+++ MATERIAL SHOWN +++
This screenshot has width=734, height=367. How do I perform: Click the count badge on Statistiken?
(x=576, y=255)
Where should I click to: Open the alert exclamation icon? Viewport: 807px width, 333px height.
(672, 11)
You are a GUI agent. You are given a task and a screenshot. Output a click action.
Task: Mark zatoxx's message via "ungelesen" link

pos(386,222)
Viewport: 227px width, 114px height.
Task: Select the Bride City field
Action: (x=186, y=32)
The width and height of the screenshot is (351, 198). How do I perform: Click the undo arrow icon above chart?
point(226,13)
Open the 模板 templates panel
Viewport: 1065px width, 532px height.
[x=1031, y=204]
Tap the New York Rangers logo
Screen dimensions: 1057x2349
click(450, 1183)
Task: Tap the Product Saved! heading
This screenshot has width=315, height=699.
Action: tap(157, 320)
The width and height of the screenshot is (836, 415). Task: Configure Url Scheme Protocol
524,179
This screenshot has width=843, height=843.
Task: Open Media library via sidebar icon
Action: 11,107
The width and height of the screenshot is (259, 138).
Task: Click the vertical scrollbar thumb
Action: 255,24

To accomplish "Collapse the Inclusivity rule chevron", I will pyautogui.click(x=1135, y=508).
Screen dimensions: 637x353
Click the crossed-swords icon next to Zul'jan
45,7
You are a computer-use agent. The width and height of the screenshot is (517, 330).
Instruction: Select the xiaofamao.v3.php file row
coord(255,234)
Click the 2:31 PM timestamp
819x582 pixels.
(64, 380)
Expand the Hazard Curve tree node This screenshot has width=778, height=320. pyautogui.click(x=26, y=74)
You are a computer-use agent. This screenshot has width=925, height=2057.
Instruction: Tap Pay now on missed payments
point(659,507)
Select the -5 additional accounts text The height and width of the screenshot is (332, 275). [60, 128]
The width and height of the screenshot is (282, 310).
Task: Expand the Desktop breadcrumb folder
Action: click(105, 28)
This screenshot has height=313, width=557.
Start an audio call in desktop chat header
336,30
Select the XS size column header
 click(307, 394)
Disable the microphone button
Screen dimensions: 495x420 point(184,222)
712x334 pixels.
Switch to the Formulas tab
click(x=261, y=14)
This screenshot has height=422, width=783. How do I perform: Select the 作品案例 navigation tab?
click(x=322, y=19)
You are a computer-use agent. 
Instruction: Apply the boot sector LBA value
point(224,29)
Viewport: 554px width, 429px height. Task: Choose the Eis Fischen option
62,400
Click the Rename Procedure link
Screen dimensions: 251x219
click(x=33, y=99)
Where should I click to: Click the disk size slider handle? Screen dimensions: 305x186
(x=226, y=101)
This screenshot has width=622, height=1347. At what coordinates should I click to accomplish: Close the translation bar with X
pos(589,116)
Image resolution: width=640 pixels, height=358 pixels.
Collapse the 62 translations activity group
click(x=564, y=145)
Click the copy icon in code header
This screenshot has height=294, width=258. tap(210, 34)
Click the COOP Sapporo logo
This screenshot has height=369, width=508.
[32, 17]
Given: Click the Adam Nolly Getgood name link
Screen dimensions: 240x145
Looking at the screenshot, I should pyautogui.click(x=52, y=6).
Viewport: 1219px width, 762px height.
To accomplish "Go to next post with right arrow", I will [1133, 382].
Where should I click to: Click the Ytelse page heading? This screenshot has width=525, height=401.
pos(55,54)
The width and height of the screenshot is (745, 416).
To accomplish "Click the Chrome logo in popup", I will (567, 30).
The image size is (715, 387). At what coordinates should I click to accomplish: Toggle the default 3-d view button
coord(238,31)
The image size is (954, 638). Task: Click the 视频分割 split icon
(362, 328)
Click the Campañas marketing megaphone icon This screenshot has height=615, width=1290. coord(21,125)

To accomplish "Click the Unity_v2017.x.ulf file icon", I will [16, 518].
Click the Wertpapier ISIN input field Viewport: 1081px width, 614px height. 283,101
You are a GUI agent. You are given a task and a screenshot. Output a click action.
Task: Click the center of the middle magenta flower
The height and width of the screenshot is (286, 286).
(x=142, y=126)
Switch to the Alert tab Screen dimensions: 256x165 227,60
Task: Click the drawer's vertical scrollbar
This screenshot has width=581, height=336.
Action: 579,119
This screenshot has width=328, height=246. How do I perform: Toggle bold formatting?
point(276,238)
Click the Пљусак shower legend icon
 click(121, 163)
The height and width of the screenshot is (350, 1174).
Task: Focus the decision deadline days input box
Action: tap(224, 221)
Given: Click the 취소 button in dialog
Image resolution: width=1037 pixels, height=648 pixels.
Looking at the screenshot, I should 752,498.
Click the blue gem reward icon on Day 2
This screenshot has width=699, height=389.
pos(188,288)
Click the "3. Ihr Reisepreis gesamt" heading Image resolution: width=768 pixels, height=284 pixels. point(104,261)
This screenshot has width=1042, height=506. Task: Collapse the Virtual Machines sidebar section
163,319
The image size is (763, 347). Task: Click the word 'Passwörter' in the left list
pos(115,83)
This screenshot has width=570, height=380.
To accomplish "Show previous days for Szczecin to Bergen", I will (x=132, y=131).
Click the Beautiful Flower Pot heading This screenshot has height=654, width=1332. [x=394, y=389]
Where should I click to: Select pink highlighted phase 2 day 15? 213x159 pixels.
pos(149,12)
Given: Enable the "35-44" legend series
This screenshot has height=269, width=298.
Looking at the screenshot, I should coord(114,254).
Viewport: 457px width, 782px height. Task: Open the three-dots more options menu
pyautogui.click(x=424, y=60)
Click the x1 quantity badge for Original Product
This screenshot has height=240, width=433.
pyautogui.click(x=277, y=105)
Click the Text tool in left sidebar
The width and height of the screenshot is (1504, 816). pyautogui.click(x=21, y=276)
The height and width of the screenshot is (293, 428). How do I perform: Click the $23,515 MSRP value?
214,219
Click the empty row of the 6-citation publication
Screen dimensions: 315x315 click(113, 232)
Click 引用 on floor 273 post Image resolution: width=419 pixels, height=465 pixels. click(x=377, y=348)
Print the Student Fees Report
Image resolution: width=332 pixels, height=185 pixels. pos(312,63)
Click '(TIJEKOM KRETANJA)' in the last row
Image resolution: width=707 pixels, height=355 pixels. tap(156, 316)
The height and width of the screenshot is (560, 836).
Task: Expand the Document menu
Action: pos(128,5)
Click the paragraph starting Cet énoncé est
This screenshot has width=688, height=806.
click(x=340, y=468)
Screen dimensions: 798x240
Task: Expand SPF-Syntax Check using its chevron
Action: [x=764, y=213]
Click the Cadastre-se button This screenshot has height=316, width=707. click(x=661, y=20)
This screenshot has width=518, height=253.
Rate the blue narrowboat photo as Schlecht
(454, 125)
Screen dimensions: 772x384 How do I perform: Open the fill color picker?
+++
__YOUR TASK__: The answer should be the complete set of records, printed exactly.

__PROBLEM SOLUTION__:
This screenshot has width=734, height=367. How do I perform: Click the count badge on Statistiken?
(x=576, y=255)
Where should I click to: Open the alert exclamation icon? Viewport: 807px width, 333px height.
(672, 11)
You are a GUI agent. You are given a task and a screenshot. Output a click action.
Task: Mark zatoxx's message via "ungelesen" link

pos(386,222)
Viewport: 227px width, 114px height.
Task: Select the Bride City field
Action: (x=186, y=32)
The width and height of the screenshot is (351, 198). How do I perform: Click the undo arrow icon above chart?
point(226,13)
Open the 模板 templates panel
Viewport: 1065px width, 532px height.
[x=1031, y=204]
Tap the New York Rangers logo
Screen dimensions: 1057x2349
click(450, 1183)
Task: Tap the Product Saved! heading
This screenshot has width=315, height=699.
Action: tap(157, 320)
The width and height of the screenshot is (836, 415). Task: Configure Url Scheme Protocol
524,179
This screenshot has width=843, height=843.
Task: Open Media library via sidebar icon
Action: 11,107
The width and height of the screenshot is (259, 138).
Task: Click the vertical scrollbar thumb
Action: 255,24

To accomplish "Collapse the Inclusivity rule chevron", I will pyautogui.click(x=1135, y=508).
Screen dimensions: 637x353
Click the crossed-swords icon next to Zul'jan
45,7
You are a computer-use agent. The width and height of the screenshot is (517, 330).
Instruction: Select the xiaofamao.v3.php file row
coord(255,234)
Click the 2:31 PM timestamp
819x582 pixels.
(64, 380)
Expand the Hazard Curve tree node This screenshot has width=778, height=320. pyautogui.click(x=26, y=74)
You are a computer-use agent. This screenshot has width=925, height=2057.
Instruction: Tap Pay now on missed payments
point(659,507)
Select the -5 additional accounts text The height and width of the screenshot is (332, 275). [60, 128]
The width and height of the screenshot is (282, 310).
Task: Expand the Desktop breadcrumb folder
Action: click(105, 28)
This screenshot has height=313, width=557.
Start an audio call in desktop chat header
336,30
Select the XS size column header
 click(307, 394)
Disable the microphone button
Screen dimensions: 495x420 point(184,222)
712x334 pixels.
Switch to the Formulas tab
click(x=261, y=14)
This screenshot has height=422, width=783. How do I perform: Select the 作品案例 navigation tab?
click(x=322, y=19)
You are a computer-use agent. 
Instruction: Apply the boot sector LBA value
point(224,29)
Viewport: 554px width, 429px height. Task: Choose the Eis Fischen option
62,400
Click the Rename Procedure link
Screen dimensions: 251x219
click(x=33, y=99)
Where should I click to: Click the disk size slider handle? Screen dimensions: 305x186
(x=226, y=101)
This screenshot has width=622, height=1347. At what coordinates should I click to accomplish: Close the translation bar with X
pos(589,116)
Image resolution: width=640 pixels, height=358 pixels.
Collapse the 62 translations activity group
click(x=564, y=145)
Click the copy icon in code header
This screenshot has height=294, width=258. tap(210, 34)
Click the COOP Sapporo logo
This screenshot has height=369, width=508.
[32, 17]
Given: Click the Adam Nolly Getgood name link
Screen dimensions: 240x145
Looking at the screenshot, I should pyautogui.click(x=52, y=6).
Viewport: 1219px width, 762px height.
To accomplish "Go to next post with right arrow", I will [1133, 382].
Where should I click to: Click the Ytelse page heading? This screenshot has width=525, height=401.
pos(55,54)
The width and height of the screenshot is (745, 416).
To accomplish "Click the Chrome logo in popup", I will (567, 30).
The image size is (715, 387). At what coordinates should I click to accomplish: Toggle the default 3-d view button
coord(238,31)
The image size is (954, 638). Task: Click the 视频分割 split icon
(362, 328)
Click the Campañas marketing megaphone icon This screenshot has height=615, width=1290. coord(21,125)

To accomplish "Click the Unity_v2017.x.ulf file icon", I will [16, 518].
Click the Wertpapier ISIN input field Viewport: 1081px width, 614px height. 283,101
You are a GUI agent. You are given a task and a screenshot. Output a click action.
Task: Click the center of the middle magenta flower
The height and width of the screenshot is (286, 286).
(x=142, y=126)
Switch to the Alert tab Screen dimensions: 256x165 227,60
Task: Click the drawer's vertical scrollbar
This screenshot has width=581, height=336.
Action: 579,119
This screenshot has width=328, height=246. How do I perform: Toggle bold formatting?
point(276,238)
Click the Пљусак shower legend icon
 click(121, 163)
The height and width of the screenshot is (350, 1174).
Task: Focus the decision deadline days input box
Action: tap(224, 221)
Given: Click the 취소 button in dialog
Image resolution: width=1037 pixels, height=648 pixels.
Looking at the screenshot, I should 752,498.
Click the blue gem reward icon on Day 2
This screenshot has width=699, height=389.
pos(188,288)
Click the "3. Ihr Reisepreis gesamt" heading Image resolution: width=768 pixels, height=284 pixels. point(104,261)
This screenshot has width=1042, height=506. Task: Collapse the Virtual Machines sidebar section
163,319
The image size is (763, 347). Task: Click the word 'Passwörter' in the left list
pos(115,83)
This screenshot has width=570, height=380.
To accomplish "Show previous days for Szczecin to Bergen", I will (x=132, y=131).
Click the Beautiful Flower Pot heading This screenshot has height=654, width=1332. [x=394, y=389]
Where should I click to: Select pink highlighted phase 2 day 15? 213x159 pixels.
pos(149,12)
Given: Enable the "35-44" legend series
This screenshot has height=269, width=298.
Looking at the screenshot, I should coord(114,254).
Viewport: 457px width, 782px height. Task: Open the three-dots more options menu
pyautogui.click(x=424, y=60)
Click the x1 quantity badge for Original Product
This screenshot has height=240, width=433.
pyautogui.click(x=277, y=105)
Click the Text tool in left sidebar
The width and height of the screenshot is (1504, 816). pyautogui.click(x=21, y=276)
The height and width of the screenshot is (293, 428). How do I perform: Click the $23,515 MSRP value?
214,219
Click the empty row of the 6-citation publication
Screen dimensions: 315x315 click(113, 232)
Click 引用 on floor 273 post Image resolution: width=419 pixels, height=465 pixels. click(x=377, y=348)
Print the Student Fees Report
Image resolution: width=332 pixels, height=185 pixels. pos(312,63)
Click '(TIJEKOM KRETANJA)' in the last row
Image resolution: width=707 pixels, height=355 pixels. tap(156, 316)
The height and width of the screenshot is (560, 836).
Task: Expand the Document menu
Action: pos(128,5)
Click the paragraph starting Cet énoncé est
This screenshot has width=688, height=806.
click(x=340, y=468)
Screen dimensions: 798x240
Task: Expand SPF-Syntax Check using its chevron
Action: [x=764, y=213]
Click the Cadastre-se button This screenshot has height=316, width=707. click(x=661, y=20)
This screenshot has width=518, height=253.
Rate the blue narrowboat photo as Schlecht
(454, 125)
Screen dimensions: 772x384 How do I perform: Open the fill color picker?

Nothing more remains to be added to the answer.